Sleeping in an ISR is not fundamentally impossible - I could design
a multitasker that permitted it - but has significant problems, and
most multitaskers, including Linux, forbid it.
The first problem is the scheduler. "Sleeping" is actually a call
into the scheduler to choose another process to run. There are times -
so-called critical sections - when the scheduler can't be called.
If an interrupt can call the scheduler, then every criticial section
has to disable interrupts. Otherwise, an interrupt might arrive and
end up calling the scheduler. This increases interrupt latency.

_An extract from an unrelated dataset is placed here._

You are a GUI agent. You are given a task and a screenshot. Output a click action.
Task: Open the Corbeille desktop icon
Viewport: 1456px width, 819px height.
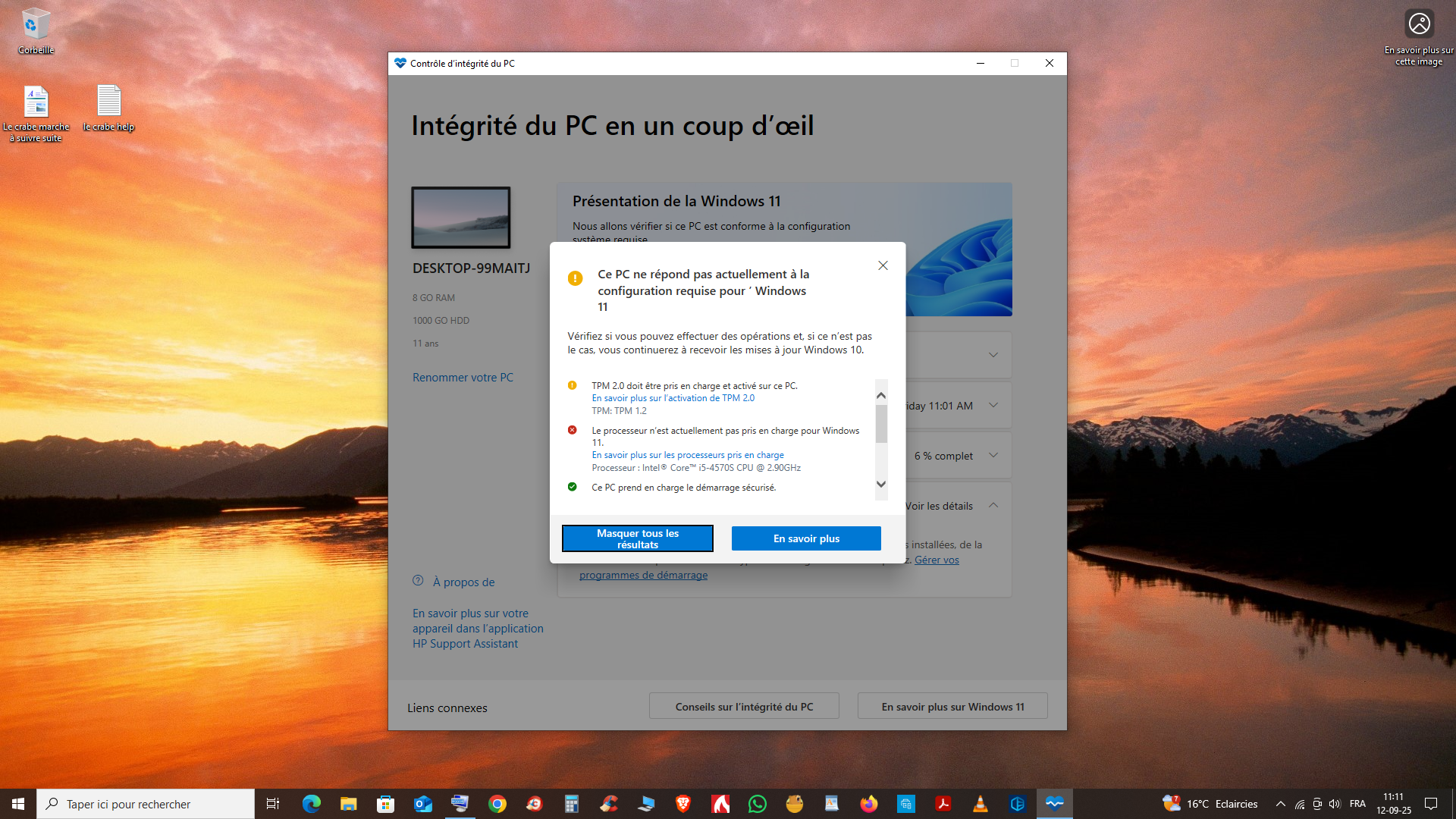coord(36,31)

If interrupts are forbidden to sleep, then there's no need to
disable interrupts in critical sections, so interrupts can be responded
to faster. Most multitaskers find this worth the price.
The second problem is shared interrupts. You want to sleep until something
happens. The processor hears about that event via an interrupt. Inside
an ISR, interrupts are disabled.
You have to somehow enable the interrupt that will wake up the sleeping
ISR without enabling the interrupt that the ISR is in the middle of handling
(or the handler will start a second time and make a mess).
This is complicated and prone to error. And, in the case of shared interrupts
(as allowed by PCI), it's possible that the the interrupt you need
to wait for is exactly the same interrupt as what you're in the middle
of handling. So it might be impossible!
The third problem is that you're obviously increasing the latency of the
interrupt whose handler you're sleeping in.
Finally, if you're even *thinking* of wanting to sleep in an ISR,
you probably have a deadlock waiting to happen.